1 Experience Reports for the Haskell Symposium
Experience reports for the Haskell Symposium may seem easy to write, but acceptance rates are typically lower than for full conference papers. This is a pity because often the underlying experience is interesting in itself, and the community misses out on hearing it.
Part of the reason for the low acceptance rate is that there is a cultural mismatch between the people that tend to write the reports and the people that review them. The people that write them are often industry practitioners who have vast domain knowledge, but not much practice writing for an academic audience. In contrast, the people that review the reports are invariably come from an academic research background and have particular expectations about how a report should be structured.
2 Getting Feedback
The best thing you can do to improve your chance of getting accepted is to GET FEEDBACK from someone who has experience reviewing papers.
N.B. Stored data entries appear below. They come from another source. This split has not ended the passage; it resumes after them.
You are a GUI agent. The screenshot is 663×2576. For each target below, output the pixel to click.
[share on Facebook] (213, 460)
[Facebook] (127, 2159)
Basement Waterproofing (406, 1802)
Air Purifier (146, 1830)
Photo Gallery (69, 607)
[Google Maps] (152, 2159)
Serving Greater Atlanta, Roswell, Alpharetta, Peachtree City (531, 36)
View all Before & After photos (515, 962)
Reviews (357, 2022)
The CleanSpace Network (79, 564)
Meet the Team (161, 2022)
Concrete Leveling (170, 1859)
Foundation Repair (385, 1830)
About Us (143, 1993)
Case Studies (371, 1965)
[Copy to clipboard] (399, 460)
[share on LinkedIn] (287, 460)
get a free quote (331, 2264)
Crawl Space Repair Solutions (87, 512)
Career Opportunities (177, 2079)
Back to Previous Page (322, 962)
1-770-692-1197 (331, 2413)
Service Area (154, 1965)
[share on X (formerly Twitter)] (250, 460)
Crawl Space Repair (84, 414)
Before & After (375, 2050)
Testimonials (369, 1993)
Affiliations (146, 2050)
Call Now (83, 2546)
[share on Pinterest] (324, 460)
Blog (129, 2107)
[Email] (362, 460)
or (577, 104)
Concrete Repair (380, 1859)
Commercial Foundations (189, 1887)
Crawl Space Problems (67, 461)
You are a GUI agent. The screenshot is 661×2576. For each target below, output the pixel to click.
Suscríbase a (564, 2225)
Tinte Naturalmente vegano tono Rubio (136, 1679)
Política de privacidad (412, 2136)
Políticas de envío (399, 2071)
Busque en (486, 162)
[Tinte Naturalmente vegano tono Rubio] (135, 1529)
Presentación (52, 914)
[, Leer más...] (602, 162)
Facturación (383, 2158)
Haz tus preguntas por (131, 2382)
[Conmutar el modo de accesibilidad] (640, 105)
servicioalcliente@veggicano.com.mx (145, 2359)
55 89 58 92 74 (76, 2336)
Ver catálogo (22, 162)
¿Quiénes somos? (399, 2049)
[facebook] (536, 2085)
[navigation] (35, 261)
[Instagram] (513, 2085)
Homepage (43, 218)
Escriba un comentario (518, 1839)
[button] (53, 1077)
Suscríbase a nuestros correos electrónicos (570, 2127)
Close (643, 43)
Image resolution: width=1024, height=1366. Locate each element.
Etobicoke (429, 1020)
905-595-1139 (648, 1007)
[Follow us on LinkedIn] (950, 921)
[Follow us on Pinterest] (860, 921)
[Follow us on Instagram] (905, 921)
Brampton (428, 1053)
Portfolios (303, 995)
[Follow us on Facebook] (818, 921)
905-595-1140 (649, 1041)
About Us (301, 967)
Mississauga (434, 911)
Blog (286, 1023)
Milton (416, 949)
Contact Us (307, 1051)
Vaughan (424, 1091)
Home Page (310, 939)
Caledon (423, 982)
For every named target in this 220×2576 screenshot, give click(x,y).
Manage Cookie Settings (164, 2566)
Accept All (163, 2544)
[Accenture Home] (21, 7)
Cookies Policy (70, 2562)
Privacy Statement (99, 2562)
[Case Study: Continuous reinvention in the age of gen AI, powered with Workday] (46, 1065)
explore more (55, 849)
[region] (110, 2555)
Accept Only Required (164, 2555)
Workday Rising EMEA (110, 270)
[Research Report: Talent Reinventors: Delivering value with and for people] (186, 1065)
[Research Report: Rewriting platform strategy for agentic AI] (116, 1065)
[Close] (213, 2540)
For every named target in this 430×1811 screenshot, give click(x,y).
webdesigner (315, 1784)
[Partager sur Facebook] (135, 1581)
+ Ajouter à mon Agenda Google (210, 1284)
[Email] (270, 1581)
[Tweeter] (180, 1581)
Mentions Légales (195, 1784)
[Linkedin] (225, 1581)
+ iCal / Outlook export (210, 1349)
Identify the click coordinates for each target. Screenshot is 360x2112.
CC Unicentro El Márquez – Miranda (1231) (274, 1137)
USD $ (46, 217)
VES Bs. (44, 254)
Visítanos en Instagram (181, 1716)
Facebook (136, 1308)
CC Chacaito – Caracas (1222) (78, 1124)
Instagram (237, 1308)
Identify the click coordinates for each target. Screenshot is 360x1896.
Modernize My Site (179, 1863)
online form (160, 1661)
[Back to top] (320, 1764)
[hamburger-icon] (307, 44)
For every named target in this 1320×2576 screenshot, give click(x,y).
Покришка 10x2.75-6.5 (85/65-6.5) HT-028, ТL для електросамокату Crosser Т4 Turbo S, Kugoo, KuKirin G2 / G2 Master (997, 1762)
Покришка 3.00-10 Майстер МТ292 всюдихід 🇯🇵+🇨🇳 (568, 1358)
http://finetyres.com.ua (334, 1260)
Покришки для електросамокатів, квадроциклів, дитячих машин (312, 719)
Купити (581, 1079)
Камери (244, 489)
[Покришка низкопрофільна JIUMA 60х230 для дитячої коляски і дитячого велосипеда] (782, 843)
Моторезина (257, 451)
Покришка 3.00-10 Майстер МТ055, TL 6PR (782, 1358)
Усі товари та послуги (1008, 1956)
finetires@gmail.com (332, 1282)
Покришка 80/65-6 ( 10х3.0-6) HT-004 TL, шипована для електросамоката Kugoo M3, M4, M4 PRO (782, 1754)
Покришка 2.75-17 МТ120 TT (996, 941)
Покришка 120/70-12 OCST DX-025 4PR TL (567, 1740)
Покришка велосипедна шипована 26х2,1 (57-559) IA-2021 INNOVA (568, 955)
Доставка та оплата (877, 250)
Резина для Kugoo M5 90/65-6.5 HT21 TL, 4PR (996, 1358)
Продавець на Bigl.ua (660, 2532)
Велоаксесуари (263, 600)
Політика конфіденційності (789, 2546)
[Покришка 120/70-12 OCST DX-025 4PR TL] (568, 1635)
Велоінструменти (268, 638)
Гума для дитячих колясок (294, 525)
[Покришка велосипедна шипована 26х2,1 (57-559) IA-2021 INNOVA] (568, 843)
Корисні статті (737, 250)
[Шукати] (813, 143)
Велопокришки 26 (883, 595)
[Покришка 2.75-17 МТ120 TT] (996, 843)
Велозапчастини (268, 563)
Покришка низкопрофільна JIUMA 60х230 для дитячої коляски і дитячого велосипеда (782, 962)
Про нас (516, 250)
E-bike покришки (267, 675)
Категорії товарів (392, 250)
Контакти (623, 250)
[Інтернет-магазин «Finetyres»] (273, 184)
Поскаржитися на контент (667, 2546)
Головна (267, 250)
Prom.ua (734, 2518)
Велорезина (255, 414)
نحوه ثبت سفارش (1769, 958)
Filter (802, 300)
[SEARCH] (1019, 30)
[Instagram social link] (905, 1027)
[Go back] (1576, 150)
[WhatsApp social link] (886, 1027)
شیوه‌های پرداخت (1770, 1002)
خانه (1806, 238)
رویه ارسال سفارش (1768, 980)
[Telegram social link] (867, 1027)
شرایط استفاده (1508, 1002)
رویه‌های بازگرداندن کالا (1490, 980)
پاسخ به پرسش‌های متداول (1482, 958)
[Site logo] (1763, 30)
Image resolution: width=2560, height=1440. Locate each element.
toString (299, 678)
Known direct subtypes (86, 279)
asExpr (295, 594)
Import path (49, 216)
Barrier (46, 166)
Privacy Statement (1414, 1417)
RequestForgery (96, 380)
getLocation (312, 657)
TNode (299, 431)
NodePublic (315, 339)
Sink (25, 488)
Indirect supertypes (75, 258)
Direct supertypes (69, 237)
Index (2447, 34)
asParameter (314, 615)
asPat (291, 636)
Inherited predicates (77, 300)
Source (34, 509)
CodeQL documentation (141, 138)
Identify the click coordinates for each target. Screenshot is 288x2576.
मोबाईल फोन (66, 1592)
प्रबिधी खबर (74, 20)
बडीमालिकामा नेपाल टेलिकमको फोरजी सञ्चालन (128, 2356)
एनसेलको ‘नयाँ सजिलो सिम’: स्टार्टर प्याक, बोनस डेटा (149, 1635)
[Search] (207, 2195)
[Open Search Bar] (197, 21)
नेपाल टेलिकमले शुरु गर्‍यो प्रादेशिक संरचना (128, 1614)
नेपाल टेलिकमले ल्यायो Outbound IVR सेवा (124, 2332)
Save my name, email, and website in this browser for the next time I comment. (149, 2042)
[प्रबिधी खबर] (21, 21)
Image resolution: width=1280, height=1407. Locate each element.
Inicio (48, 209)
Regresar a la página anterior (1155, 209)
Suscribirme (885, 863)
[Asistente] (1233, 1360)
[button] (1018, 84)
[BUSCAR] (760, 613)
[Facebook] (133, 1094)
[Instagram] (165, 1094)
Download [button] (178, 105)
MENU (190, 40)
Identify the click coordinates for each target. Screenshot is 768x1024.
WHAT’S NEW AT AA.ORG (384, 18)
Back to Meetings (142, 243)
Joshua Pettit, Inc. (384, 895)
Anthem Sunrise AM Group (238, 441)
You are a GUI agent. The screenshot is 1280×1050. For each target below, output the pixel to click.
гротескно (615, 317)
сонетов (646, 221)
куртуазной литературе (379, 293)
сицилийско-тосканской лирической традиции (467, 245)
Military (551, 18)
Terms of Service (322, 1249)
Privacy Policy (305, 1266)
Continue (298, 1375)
Ideally, you should identify one of the people that wrote a library that you are using, or implemented a language feature, and if they have reviewer experience then ask them. Send them a copy of your report and ask for advice. I guarantee that they will be happy to hear about how you've used their work, and give advice on tweaking your report. If you can't identify such a person then ask someone that was on the Haskell Symposium programming committee in a previous year. The list of committee members in on the website.
You need to ask for feedback *early* -- meaning at least 3-4 weeks before report deadline. Chances are the people that can offer the best reviews will be busy writing their own papers, and you need to give them enough slack to schedule time to look at yours. After you receive feedback you'll also need time to make any changes and then possibly go around the cycle again. If you haven't written a paper before then expect at least two cycles.